## Aim of the exercise
Word for word, write out all of the data below.

## Records to process
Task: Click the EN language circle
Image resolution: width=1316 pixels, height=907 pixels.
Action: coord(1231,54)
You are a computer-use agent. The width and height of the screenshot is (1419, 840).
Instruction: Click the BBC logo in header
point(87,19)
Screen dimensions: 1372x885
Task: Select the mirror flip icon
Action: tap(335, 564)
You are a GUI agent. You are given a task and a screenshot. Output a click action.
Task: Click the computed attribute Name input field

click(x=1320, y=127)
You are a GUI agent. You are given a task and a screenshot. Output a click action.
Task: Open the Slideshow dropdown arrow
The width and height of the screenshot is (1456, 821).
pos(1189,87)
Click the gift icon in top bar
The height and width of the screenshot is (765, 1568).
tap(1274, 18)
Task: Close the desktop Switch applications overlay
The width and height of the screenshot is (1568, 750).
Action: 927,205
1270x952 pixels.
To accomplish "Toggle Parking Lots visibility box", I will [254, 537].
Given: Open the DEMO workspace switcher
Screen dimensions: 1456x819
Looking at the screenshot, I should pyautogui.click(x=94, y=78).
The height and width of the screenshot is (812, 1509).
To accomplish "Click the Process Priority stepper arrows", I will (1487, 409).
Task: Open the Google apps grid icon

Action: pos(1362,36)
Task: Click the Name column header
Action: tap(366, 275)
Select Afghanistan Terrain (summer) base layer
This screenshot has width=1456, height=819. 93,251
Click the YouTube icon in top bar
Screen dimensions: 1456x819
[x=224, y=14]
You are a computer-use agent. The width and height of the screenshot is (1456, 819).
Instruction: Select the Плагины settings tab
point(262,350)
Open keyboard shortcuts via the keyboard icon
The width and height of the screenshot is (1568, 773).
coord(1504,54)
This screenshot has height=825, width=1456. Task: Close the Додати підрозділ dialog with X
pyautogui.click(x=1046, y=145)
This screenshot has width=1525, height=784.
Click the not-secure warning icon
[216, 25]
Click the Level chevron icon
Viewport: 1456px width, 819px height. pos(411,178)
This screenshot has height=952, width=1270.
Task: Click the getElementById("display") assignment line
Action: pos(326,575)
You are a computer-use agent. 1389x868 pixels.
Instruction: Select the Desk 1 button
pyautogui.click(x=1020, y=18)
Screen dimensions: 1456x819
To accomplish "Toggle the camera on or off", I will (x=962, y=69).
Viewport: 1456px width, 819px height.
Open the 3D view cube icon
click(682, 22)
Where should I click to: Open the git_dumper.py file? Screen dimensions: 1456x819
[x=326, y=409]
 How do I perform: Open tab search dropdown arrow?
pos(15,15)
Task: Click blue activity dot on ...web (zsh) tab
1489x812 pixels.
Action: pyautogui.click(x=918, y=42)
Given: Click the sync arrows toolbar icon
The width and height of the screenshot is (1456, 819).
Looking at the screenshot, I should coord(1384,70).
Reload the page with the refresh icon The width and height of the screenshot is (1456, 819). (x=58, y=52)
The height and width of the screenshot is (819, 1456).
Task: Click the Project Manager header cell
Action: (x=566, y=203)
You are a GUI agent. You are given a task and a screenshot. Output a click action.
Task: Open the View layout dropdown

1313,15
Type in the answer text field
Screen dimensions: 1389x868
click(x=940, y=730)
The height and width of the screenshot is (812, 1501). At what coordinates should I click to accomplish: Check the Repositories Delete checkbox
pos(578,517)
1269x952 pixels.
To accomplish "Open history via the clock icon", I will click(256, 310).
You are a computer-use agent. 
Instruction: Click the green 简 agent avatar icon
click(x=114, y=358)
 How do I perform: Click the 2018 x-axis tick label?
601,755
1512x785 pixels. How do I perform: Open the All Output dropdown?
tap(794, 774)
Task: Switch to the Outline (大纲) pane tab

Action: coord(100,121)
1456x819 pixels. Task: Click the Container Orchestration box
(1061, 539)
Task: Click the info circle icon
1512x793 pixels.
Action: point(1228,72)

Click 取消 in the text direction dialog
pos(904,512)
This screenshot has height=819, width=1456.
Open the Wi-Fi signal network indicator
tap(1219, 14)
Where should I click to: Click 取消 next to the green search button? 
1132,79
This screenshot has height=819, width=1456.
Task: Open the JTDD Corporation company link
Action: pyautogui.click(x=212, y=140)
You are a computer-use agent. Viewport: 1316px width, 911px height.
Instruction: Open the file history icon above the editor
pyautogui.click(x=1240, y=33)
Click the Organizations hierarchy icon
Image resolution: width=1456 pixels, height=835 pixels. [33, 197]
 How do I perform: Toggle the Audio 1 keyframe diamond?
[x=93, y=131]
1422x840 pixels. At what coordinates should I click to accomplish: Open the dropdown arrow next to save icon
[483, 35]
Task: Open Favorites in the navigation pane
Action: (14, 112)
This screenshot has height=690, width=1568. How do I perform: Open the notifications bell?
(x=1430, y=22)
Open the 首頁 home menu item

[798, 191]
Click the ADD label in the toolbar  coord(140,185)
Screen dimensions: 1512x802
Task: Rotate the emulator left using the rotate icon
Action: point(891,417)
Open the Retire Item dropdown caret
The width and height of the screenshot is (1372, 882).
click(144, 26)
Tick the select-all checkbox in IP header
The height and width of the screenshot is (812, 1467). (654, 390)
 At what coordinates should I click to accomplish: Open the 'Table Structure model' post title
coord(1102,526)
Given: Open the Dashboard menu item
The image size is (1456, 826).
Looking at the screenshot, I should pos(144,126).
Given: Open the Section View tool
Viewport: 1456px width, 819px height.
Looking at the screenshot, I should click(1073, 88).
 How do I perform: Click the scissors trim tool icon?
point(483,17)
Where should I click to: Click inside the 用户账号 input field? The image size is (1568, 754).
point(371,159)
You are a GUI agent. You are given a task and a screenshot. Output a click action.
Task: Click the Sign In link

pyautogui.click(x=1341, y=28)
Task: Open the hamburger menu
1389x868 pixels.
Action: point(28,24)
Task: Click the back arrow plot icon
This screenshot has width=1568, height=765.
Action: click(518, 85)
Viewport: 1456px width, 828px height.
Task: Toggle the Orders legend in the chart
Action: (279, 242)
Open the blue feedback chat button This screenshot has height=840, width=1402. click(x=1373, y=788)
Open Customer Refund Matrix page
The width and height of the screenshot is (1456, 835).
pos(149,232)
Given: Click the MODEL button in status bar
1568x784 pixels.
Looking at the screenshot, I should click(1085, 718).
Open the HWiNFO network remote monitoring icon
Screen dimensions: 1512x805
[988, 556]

## Written solution
Task: Click the EN language circle
Image resolution: width=1316 pixels, height=907 pixels.
Action: coord(1231,54)
You are a computer-use agent. The width and height of the screenshot is (1419, 840).
Instruction: Click the BBC logo in header
point(87,19)
Screen dimensions: 1372x885
Task: Select the mirror flip icon
Action: tap(335, 564)
You are a GUI agent. You are given a task and a screenshot. Output a click action.
Task: Click the computed attribute Name input field

click(x=1320, y=127)
You are a GUI agent. You are given a task and a screenshot. Output a click action.
Task: Open the Slideshow dropdown arrow
The width and height of the screenshot is (1456, 821).
pos(1189,87)
Click the gift icon in top bar
The height and width of the screenshot is (765, 1568).
tap(1274, 18)
Task: Close the desktop Switch applications overlay
The width and height of the screenshot is (1568, 750).
Action: 927,205
1270x952 pixels.
To accomplish "Toggle Parking Lots visibility box", I will [254, 537].
Given: Open the DEMO workspace switcher
Screen dimensions: 1456x819
Looking at the screenshot, I should pyautogui.click(x=94, y=78).
The height and width of the screenshot is (812, 1509).
To accomplish "Click the Process Priority stepper arrows", I will (1487, 409).
Task: Open the Google apps grid icon

Action: pos(1362,36)
Task: Click the Name column header
Action: tap(366, 275)
Select Afghanistan Terrain (summer) base layer
This screenshot has width=1456, height=819. 93,251
Click the YouTube icon in top bar
Screen dimensions: 1456x819
[x=224, y=14]
You are a computer-use agent. The width and height of the screenshot is (1456, 819).
Instruction: Select the Плагины settings tab
point(262,350)
Open keyboard shortcuts via the keyboard icon
The width and height of the screenshot is (1568, 773).
coord(1504,54)
This screenshot has height=825, width=1456. Task: Close the Додати підрозділ dialog with X
pyautogui.click(x=1046, y=145)
This screenshot has width=1525, height=784.
Click the not-secure warning icon
[216, 25]
Click the Level chevron icon
Viewport: 1456px width, 819px height. pos(411,178)
This screenshot has height=952, width=1270.
Task: Click the getElementById("display") assignment line
Action: pos(326,575)
You are a computer-use agent. 1389x868 pixels.
Instruction: Select the Desk 1 button
pyautogui.click(x=1020, y=18)
Screen dimensions: 1456x819
To accomplish "Toggle the camera on or off", I will (x=962, y=69).
Viewport: 1456px width, 819px height.
Open the 3D view cube icon
click(682, 22)
Where should I click to: Open the git_dumper.py file? Screen dimensions: 1456x819
[x=326, y=409]
 How do I perform: Open tab search dropdown arrow?
pos(15,15)
Task: Click blue activity dot on ...web (zsh) tab
1489x812 pixels.
Action: pyautogui.click(x=918, y=42)
Given: Click the sync arrows toolbar icon
The width and height of the screenshot is (1456, 819).
Looking at the screenshot, I should coord(1384,70).
Reload the page with the refresh icon The width and height of the screenshot is (1456, 819). (x=58, y=52)
The height and width of the screenshot is (819, 1456).
Task: Click the Project Manager header cell
Action: (x=566, y=203)
You are a GUI agent. You are given a task and a screenshot. Output a click action.
Task: Open the View layout dropdown

1313,15
Type in the answer text field
Screen dimensions: 1389x868
click(x=940, y=730)
The height and width of the screenshot is (812, 1501). At what coordinates should I click to accomplish: Check the Repositories Delete checkbox
pos(578,517)
1269x952 pixels.
To accomplish "Open history via the clock icon", I will click(256, 310).
You are a computer-use agent. 
Instruction: Click the green 简 agent avatar icon
click(x=114, y=358)
 How do I perform: Click the 2018 x-axis tick label?
601,755
1512x785 pixels. How do I perform: Open the All Output dropdown?
tap(794, 774)
Task: Switch to the Outline (大纲) pane tab

Action: coord(100,121)
1456x819 pixels. Task: Click the Container Orchestration box
(1061, 539)
Task: Click the info circle icon
1512x793 pixels.
Action: point(1228,72)

Click 取消 in the text direction dialog
pos(904,512)
This screenshot has height=819, width=1456.
Open the Wi-Fi signal network indicator
tap(1219, 14)
Where should I click to: Click 取消 next to the green search button? 
1132,79
This screenshot has height=819, width=1456.
Task: Open the JTDD Corporation company link
Action: pyautogui.click(x=212, y=140)
You are a computer-use agent. Viewport: 1316px width, 911px height.
Instruction: Open the file history icon above the editor
pyautogui.click(x=1240, y=33)
Click the Organizations hierarchy icon
Image resolution: width=1456 pixels, height=835 pixels. [33, 197]
 How do I perform: Toggle the Audio 1 keyframe diamond?
[x=93, y=131]
1422x840 pixels. At what coordinates should I click to accomplish: Open the dropdown arrow next to save icon
[483, 35]
Task: Open Favorites in the navigation pane
Action: (14, 112)
This screenshot has height=690, width=1568. How do I perform: Open the notifications bell?
(x=1430, y=22)
Open the 首頁 home menu item

[798, 191]
Click the ADD label in the toolbar  coord(140,185)
Screen dimensions: 1512x802
Task: Rotate the emulator left using the rotate icon
Action: point(891,417)
Open the Retire Item dropdown caret
The width and height of the screenshot is (1372, 882).
click(144, 26)
Tick the select-all checkbox in IP header
The height and width of the screenshot is (812, 1467). (654, 390)
 At what coordinates should I click to accomplish: Open the 'Table Structure model' post title
coord(1102,526)
Given: Open the Dashboard menu item
The image size is (1456, 826).
Looking at the screenshot, I should pos(144,126).
Given: Open the Section View tool
Viewport: 1456px width, 819px height.
Looking at the screenshot, I should click(1073, 88).
 How do I perform: Click the scissors trim tool icon?
point(483,17)
Where should I click to: Click inside the 用户账号 input field? The image size is (1568, 754).
point(371,159)
You are a GUI agent. You are given a task and a screenshot. Output a click action.
Task: Click the Sign In link

pyautogui.click(x=1341, y=28)
Task: Open the hamburger menu
1389x868 pixels.
Action: point(28,24)
Task: Click the back arrow plot icon
This screenshot has width=1568, height=765.
Action: click(518, 85)
Viewport: 1456px width, 828px height.
Task: Toggle the Orders legend in the chart
Action: (279, 242)
Open the blue feedback chat button This screenshot has height=840, width=1402. click(x=1373, y=788)
Open Customer Refund Matrix page
The width and height of the screenshot is (1456, 835).
pos(149,232)
Given: Click the MODEL button in status bar
1568x784 pixels.
Looking at the screenshot, I should click(1085, 718).
Open the HWiNFO network remote monitoring icon
Screen dimensions: 1512x805
[988, 556]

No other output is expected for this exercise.